*** Excerpted data ***
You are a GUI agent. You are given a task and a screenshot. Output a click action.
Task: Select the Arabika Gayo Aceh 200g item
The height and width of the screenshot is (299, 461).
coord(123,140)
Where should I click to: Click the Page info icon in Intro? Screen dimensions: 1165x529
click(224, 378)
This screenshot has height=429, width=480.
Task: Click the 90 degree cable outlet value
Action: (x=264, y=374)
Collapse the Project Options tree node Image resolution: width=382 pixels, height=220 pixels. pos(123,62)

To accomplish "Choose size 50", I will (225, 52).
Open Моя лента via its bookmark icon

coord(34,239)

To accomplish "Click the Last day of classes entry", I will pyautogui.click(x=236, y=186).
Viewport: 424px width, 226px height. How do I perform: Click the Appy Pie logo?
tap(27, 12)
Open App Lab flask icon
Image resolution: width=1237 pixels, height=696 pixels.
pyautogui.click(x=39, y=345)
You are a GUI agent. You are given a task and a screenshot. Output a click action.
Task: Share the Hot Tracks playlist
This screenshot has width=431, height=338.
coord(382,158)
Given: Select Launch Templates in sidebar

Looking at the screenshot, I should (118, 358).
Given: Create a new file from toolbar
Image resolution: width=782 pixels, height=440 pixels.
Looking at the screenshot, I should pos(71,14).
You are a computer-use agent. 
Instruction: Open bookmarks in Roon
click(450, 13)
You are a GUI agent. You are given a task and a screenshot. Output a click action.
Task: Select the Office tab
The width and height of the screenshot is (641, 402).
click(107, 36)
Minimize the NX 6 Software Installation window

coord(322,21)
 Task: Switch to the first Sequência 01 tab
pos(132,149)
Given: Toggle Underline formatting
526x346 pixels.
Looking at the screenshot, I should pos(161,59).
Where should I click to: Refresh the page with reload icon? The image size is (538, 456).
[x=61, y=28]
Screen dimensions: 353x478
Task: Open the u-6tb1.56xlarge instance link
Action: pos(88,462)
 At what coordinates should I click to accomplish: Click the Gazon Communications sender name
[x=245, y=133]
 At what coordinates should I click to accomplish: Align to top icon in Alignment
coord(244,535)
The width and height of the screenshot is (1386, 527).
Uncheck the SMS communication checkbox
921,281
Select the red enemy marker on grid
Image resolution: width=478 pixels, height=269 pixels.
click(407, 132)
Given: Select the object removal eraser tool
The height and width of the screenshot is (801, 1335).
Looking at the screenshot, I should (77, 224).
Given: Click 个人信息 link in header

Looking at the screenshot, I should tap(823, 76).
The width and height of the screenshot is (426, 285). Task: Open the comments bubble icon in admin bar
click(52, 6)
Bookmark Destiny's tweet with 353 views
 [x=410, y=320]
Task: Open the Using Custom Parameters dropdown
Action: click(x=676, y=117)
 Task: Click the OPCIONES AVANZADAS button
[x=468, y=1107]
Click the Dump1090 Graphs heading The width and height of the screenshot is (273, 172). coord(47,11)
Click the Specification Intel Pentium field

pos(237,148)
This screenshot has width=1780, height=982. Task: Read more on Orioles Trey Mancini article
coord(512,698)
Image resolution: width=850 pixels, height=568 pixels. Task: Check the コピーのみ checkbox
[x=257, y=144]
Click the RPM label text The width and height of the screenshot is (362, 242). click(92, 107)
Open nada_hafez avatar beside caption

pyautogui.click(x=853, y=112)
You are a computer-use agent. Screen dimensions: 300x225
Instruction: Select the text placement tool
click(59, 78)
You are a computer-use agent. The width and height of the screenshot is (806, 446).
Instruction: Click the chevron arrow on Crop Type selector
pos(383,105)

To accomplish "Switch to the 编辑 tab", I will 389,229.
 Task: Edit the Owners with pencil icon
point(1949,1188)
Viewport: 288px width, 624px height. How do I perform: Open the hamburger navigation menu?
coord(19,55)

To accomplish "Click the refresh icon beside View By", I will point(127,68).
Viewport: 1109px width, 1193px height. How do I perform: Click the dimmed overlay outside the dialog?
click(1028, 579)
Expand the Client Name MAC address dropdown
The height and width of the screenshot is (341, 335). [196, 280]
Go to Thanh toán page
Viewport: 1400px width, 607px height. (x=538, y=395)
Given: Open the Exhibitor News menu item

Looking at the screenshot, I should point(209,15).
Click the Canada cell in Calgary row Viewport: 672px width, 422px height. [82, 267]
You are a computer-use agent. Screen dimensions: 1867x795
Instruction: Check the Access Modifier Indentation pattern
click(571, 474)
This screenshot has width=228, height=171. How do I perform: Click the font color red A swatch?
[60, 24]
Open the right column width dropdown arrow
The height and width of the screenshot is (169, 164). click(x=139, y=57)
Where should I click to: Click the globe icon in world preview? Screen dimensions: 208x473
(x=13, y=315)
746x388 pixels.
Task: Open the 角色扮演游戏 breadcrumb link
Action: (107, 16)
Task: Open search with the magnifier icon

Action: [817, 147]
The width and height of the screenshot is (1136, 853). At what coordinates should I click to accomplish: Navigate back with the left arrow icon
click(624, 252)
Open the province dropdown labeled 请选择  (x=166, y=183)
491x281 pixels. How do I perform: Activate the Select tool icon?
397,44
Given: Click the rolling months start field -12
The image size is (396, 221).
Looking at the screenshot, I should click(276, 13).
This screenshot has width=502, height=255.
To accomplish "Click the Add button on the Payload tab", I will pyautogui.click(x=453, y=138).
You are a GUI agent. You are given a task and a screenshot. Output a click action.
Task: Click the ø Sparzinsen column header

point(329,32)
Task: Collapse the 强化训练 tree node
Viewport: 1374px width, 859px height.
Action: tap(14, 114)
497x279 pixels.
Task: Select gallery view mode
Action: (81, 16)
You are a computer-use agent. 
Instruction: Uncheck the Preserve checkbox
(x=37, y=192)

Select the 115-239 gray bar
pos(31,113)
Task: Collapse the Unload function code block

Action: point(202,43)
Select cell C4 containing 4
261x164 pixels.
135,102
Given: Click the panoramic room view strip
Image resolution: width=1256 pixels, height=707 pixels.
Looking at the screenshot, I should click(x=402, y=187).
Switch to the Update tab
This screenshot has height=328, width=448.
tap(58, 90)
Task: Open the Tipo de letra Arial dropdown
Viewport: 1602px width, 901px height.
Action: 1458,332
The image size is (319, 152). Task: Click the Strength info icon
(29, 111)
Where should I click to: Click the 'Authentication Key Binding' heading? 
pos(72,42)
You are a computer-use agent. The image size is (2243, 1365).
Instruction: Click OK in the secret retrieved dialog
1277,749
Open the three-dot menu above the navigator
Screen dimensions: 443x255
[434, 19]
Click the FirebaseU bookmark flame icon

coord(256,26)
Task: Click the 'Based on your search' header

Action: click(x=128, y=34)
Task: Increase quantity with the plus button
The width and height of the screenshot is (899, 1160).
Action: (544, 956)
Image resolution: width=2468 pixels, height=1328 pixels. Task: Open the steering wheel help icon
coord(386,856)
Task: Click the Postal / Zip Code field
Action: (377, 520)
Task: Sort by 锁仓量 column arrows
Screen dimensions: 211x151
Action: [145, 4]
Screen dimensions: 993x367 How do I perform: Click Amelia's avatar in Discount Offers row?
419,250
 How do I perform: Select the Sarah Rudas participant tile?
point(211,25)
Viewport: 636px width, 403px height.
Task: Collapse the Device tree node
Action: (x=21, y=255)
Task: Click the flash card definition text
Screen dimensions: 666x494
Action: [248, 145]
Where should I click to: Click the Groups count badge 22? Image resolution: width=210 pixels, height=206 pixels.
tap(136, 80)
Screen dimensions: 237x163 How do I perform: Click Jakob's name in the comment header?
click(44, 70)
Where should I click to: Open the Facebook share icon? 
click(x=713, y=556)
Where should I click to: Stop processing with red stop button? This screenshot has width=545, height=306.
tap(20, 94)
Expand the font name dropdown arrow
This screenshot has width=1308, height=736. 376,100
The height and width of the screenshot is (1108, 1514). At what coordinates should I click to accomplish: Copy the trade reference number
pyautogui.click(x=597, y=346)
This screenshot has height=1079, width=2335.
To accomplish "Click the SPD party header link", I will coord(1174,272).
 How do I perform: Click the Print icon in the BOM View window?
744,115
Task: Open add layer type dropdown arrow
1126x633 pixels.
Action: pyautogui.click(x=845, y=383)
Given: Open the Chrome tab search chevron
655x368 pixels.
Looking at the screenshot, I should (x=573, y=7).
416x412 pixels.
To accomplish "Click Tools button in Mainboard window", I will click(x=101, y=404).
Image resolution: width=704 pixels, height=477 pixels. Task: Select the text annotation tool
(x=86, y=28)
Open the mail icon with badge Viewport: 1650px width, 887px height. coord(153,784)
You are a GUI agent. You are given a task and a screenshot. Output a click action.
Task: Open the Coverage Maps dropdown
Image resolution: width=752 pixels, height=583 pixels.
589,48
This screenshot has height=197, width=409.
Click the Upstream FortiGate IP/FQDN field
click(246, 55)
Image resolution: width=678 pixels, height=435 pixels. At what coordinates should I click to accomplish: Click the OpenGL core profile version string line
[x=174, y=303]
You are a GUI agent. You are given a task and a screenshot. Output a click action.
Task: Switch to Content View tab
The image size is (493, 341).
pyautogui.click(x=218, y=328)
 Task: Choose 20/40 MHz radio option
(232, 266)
***
# The exercise:
Convert the items into a Markdown table with the columns Row and Line, starting at the first line and ending at the line that contains "Looking at the screenshot, I should (118, 358).". Number each line, and leave out blank lines.

# Response below:
| Row | Line |
|---|---|
| 1 | You are a GUI agent. You are given a task and a screenshot. Output a click action. |
| 2 | Task: Select the Arabika Gayo Aceh 200g item |
| 3 | The height and width of the screenshot is (299, 461). |
| 4 | coord(123,140) |
| 5 | Where should I click to: Click the Page info icon in Intro? Screen dimensions: 1165x529 |
| 6 | click(224, 378) |
| 7 | This screenshot has height=429, width=480. |
| 8 | Task: Click the 90 degree cable outlet value |
| 9 | Action: (x=264, y=374) |
| 10 | Collapse the Project Options tree node Image resolution: width=382 pixels, height=220 pixels. pos(123,62) |
| 11 | To accomplish "Choose size 50", I will (225, 52). |
| 12 | Open Моя лента via its bookmark icon |
| 13 | coord(34,239) |
| 14 | To accomplish "Click the Last day of classes entry", I will pyautogui.click(x=236, y=186). |
| 15 | Viewport: 424px width, 226px height. How do I perform: Click the Appy Pie logo? |
| 16 | tap(27, 12) |
| 17 | Open App Lab flask icon |
| 18 | Image resolution: width=1237 pixels, height=696 pixels. |
| 19 | pyautogui.click(x=39, y=345) |
| 20 | You are a GUI agent. You are given a task and a screenshot. Output a click action. |
| 21 | Task: Share the Hot Tracks playlist |
| 22 | This screenshot has width=431, height=338. |
| 23 | coord(382,158) |
| 24 | Given: Select Launch Templates in sidebar |
| 25 | Looking at the screenshot, I should (118, 358). |